Dolayısıyla sorun kişiler de değil mekanizmada. Ve belirtelim ki bu mekanizma son 10 yılda bütün sendikalarda güçlenmiştir.
Nasıl güçlenmiştir? Sendika kongreleri iki yıldan önce üç yıla sonra dört yıla çıkartılarak güçlenmiştir. Bürokrat maaşları artırılarak güçlenmiştir. Kıdem teşvik tazminat miktarları yükseltilerek güçlenmiştir. Makam araçlarıyla ve ek sosyal imkânlar getirilmesiyle güçlenmiştir...
O hale gelmiştir ki sendika bürokratının konforu, yüksek maaşları ve sosyal hakları için ödenen para kaynağı işçinin aidatı olan paranın büyük kısmını yutmaya başlamıştır...
****
Gerek Türk-İş'in sendikalarında gerekse DİSK'in sendikalarında zaman zaman çok sınırlı da olsa işçi hareketinin yüksek olduğu konjonktürde sınırlı sayıda öncü işçi sendika yöneticiliğine seçilebilmiş midir? Evet seçilebilmiştir.
Ama bunların da hemen hepsi kısa sürede bürokratik aparatın unsuru olmuşlardır. Hayır onları suçlamıyoruz... Onları maddi hayatın realitesinin tabiri caizse 'kurbanları' olarak tanımlıyoruz...
Eğer sendikalarda işçi denetimi-işçi demokrasisi ve bu iki kavramın vazgeçilmez unsuru olan geri çağırma hakkı ve yöneticinin ortalama ücret alması (başta makam aracı olmak üzere makam ayrıcalıklarının olmaması) sağlanamazsa hiçbir sendikada yozlaşma, çürüme, sermayeye teslim olma, devlete angaje olma engellenemez. Ve işbaşına gelen sendikacı tam da bu sürecin taşıyıcısı olmak zorunda kalır.
***
DİSK'in 14. Kongresinde içimize su serpecek, öncü işçilere kapıyı açacak bir zihniyet değişiminin izlerini görebiliyor muyuz?

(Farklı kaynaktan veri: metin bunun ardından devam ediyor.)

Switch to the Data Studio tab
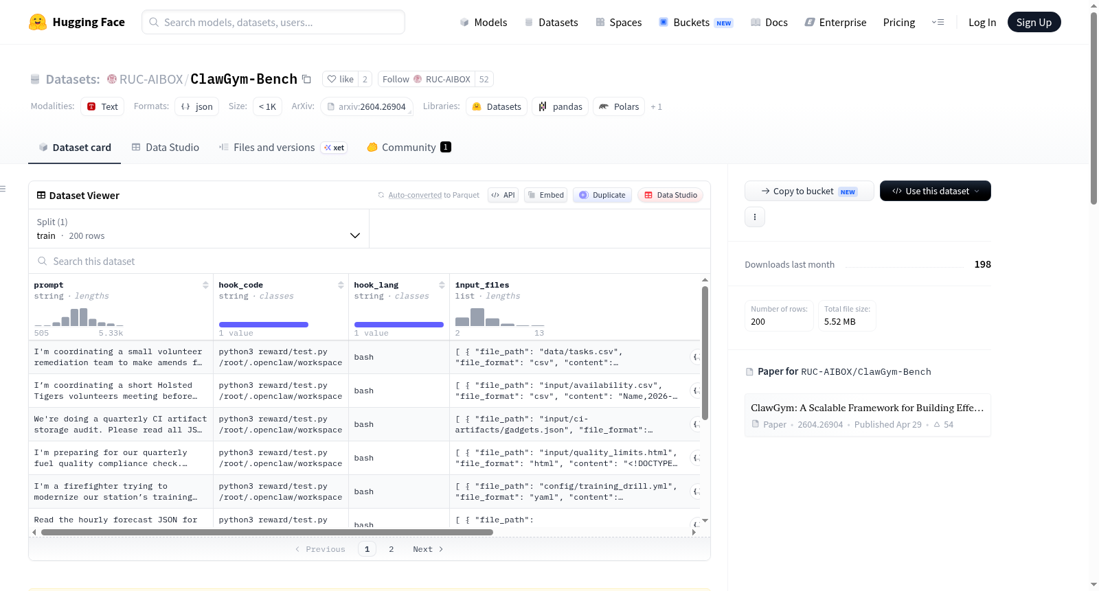 tap(166, 147)
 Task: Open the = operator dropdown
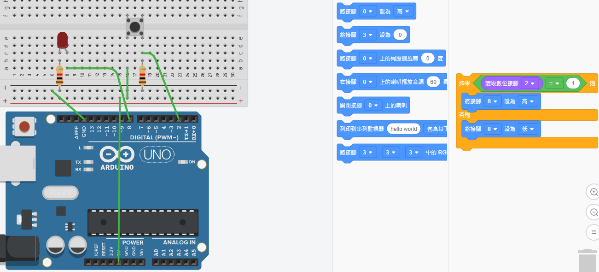[554, 83]
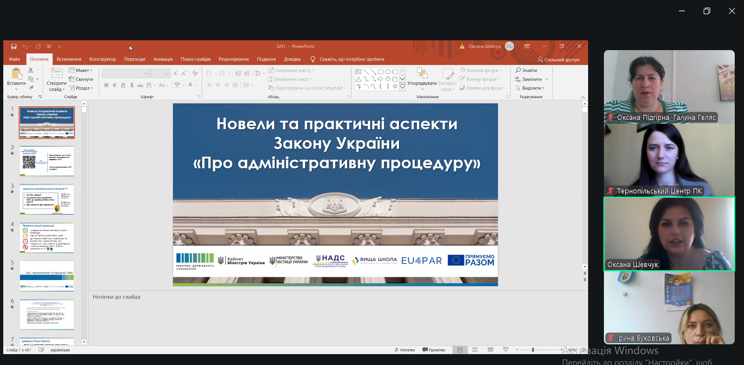Switch to Slide Sorter view icon
The height and width of the screenshot is (365, 744).
coord(475,350)

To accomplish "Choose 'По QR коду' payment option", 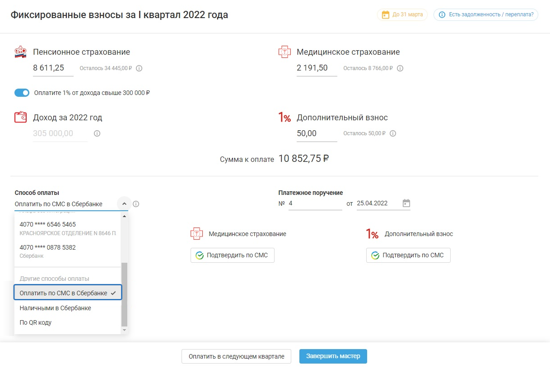I will (x=36, y=322).
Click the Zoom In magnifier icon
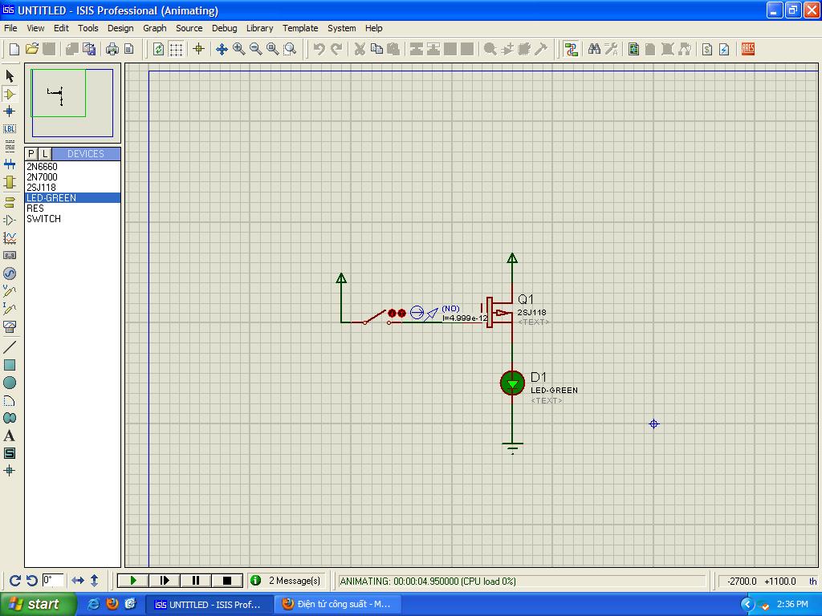 pos(239,49)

DİSK'te de görev alma şansına da sahip olmuş biri olarak belirteyim ki ben göremiyorum. Arkadaşım Özgür, muhakkak, bizim göremediğimiz şeyleri görmüştür ki 'işçi sınıfının güvenini kazandıracak bir kadronun yönetime gelmesi umuduyla' bitirdi yazısını diye düşünüyorum. Hayır... Kendisinden neler gördüğünü anlatmasını isteyecek değilim.
Çünkü (sağ veya sol eğilimli, şu veya bu sol partiye mensup veya sempati duysa bile) hiçbir sendika bürokratının keramet sahibi olduğunu düşünmüyorum. Fakat izin verilirse, Özgür 2010 yılının sonunda yazdığı yazısının başlığı olan "2011 sendikal bürokrasiyle mücadele yılı olmalı!" ibaresini bir şiar olarak 2012 yılı ve DİSK için de dilemesini, talep etmemi, sanıyorum bana çok görmeyecektir. (EB/HK)
* Erhan Bilgin, İktisatçı ve Sosyal Politika uzmanı.